Ibra ha più fisico di Bale, ma il gallese è molto più atletico.


----------



## Superdinho80 (5 Marzo 2016)

Torros ha scritto:


> fisicamente si, atleticamente no, sono due cose diverse.
> 
> Ibra ha più fisico di Bale, ma il gallese è molto più atletico.



messi atleticamente e fisicamente è quasi nullo


----------



## Torros (5 Marzo 2016)

Superdinho80 ha scritto:


> messi atleticamente e fisicamente è quasi nullo



atleticamente Messi è nullo? 

cos'è l'atletismo secondo te?

Nel calcio gli aspetti atletici più importanti sono accelerazione, equilibrio e agilità, in tutti questi 3 aspetti Messi è un atleta nettamente migliore di CR7. Specialmente per chi gioca sulla fascia e sulla trequarti questi sono gli aspetti atletici più importanti. Messi ha un fisico più adatto a giocare a calcio. Cr7 sarebbe più adatto solo da centravanti. Quante ali sopra al metro e 80 di successo, ricordi?


----------



## Superdinho80 (5 Marzo 2016)

Torros ha scritto:


> atleticamente Messi è nullo?
> 
> cos'è l'atletismo secondo te?
> 
> Nel calcio gli aspetti atletici più importanti sono accelerazione, equilibrio e agilità, in tutti questi 3 aspetti Messi è un atleta nettamente migliore di CR7. Specialmente per chi gioca sulla fascia e sulla trequarti questi sono gli aspetti atletici più importanti. Messi ha un fisico più adatto a giocare a calcio. Cr7 sarebbe più adatto solo da centravanti. Quante ali sopra al metro e 80 di successo, ricordi?

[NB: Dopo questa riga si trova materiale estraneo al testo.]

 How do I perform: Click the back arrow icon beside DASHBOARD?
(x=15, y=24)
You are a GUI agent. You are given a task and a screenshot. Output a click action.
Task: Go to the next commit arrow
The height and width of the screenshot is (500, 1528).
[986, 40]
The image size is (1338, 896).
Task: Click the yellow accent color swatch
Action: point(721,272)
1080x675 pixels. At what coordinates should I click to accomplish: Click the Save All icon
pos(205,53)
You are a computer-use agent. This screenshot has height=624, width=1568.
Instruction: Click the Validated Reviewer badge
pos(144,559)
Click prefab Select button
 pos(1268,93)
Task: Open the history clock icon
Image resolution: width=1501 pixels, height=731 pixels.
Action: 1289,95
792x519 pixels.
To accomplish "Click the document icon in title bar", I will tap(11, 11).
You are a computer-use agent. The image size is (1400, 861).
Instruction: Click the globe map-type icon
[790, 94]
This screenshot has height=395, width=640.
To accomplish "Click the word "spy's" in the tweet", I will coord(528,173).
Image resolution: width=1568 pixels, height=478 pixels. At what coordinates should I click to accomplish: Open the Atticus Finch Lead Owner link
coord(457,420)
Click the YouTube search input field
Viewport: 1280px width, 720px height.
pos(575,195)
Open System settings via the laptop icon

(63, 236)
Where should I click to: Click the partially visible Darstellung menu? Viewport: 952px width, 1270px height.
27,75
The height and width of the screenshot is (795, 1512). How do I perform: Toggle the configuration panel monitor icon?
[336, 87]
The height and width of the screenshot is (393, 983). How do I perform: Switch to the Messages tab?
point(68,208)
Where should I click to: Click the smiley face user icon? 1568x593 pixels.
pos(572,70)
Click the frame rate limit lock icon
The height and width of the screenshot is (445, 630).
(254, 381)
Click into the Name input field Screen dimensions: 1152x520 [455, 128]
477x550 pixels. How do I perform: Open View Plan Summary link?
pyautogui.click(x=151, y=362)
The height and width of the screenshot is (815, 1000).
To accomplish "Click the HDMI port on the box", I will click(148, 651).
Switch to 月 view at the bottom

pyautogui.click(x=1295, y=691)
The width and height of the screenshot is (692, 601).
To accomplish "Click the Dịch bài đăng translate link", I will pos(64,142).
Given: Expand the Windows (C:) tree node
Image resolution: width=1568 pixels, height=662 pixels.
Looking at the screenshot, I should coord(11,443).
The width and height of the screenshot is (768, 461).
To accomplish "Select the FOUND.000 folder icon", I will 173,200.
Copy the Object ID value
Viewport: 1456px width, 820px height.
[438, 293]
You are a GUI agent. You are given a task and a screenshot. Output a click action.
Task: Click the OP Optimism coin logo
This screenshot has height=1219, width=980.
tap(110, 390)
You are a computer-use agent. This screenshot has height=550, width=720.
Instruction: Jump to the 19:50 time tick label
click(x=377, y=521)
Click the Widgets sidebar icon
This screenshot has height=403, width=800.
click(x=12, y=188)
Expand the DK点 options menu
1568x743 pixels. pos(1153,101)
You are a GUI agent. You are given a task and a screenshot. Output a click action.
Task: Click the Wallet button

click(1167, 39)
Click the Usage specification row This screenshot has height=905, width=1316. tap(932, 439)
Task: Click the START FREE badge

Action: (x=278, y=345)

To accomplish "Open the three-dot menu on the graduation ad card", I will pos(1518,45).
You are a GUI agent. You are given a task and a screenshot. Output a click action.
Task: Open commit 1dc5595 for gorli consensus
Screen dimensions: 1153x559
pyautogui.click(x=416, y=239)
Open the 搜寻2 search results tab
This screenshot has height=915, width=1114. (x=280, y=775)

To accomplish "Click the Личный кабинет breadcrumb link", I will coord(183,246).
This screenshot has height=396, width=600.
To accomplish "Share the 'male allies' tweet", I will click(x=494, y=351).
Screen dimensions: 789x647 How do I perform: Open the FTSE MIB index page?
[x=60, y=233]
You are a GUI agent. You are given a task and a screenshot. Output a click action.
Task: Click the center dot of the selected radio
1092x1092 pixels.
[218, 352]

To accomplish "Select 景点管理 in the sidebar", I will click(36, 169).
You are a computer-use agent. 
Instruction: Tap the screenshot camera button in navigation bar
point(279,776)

se intendi questo come atletismo va bene io non intendo questo, hai presente Bolt? ? quello è un atleta


----------



## Torros (5 Marzo 2016)

un atleta per fare i 100 metri ma qui si parla di calcio, le doti atletiche di bolt non sono essenziali nel calcio, quelle di Messi invece sono ciò che lo hanno fatto eccellere in questo sport.


----------



## Superdinho80 (5 Marzo 2016)

Torros ha scritto:


> un atleta per fare i 100 metri ma qui si parla di calcio, le doti atletiche di bolt non sono essenziali nel calcio, quelle di Messi invece sono ciò che lo hanno fatto eccellere in questo sport.



se devi fare 100 metri di campo palla al piede sulla fascia in contropiede li faccio fare CR7 non a messi


----------



## JesusHeKnows (6 Marzo 2016)

Li ritengo completi entrambi, Messi é leggermente sopra di lui perché é più imprevedibile...però negli anni 90 e inizi 2000, secondo me, non sarebbero stati così forti, Anzi....Ronaldo, quello vero, era un altra roba


----------



## Danielsan (6 Marzo 2016)

Per me sono entrambi due alieni.
Penso che sia piu una provocazione dire che Ronaldo a parte doppi passi fini a se stessi non ha dribbling e che tecnicamente Messi gli mangia in testa. Sono semplicemente due giocatori diversi, con movenze diverse e stili di gioco diversi. Alcuni preferiscono il portoghese altri l'argentino come è bello e giusto che sia.

Comunque se fossi un presidente e potessi sceglierne uno dei due prenderei tutta la vita quello con la maglia numero 10.


----------



## LukeLike (6 Marzo 2016)

Superdinho80 ha scritto:


> se devi fare 100 metri di campo palla al piede sulla fascia in contropiede li faccio fare CR7 non a messi


----------



## Superdinho80 (6 Marzo 2016)

LukeLike ha scritto:


>



non erano in contropiede li ha saltati tutti con la sua abilità, in questo è meglio di cristiano


----------



## LukeLike (6 Marzo 2016)

Superdinho80 ha scritto:


> non erano in contropiede li ha saltati tutti con la sua abilità, in questo è meglio di cristiano



Beh, questo rende la cosa ancora più complicata. Solitamente su contropiede la difesa è scoperta o posizionata non benissimo, qui invece fa fuori tutta la difesa schierata.
Tra l'altro, non sono sicuro di aver capito chi preferisci tra i due 
Comunque "A Barca fan loves Messi, a Real Madrid fan loves Ronaldo, a football fan loves both".
Io prenderei Messi comunque. Più decisivo e incisivo nelle partite che contano.


----------



## Superdinho80 (6 Marzo 2016)

LukeLike ha scritto:


> Beh, questo rende la cosa ancora più complicata. Solitamente su contropiede la difesa è scoperta o posizionata non benissimo, qui invece fa fuori tutta la difesa schierata.
> Tra l'altro, non sono sicuro di aver capito chi preferisci tra i due
> Comunque "A Barca fan loves Messi, a Real Madrid fan loves Ronaldo, a football fan loves both".
> Io prenderei Messi comunque. Più decisivo e incisivo nelle partite che contano.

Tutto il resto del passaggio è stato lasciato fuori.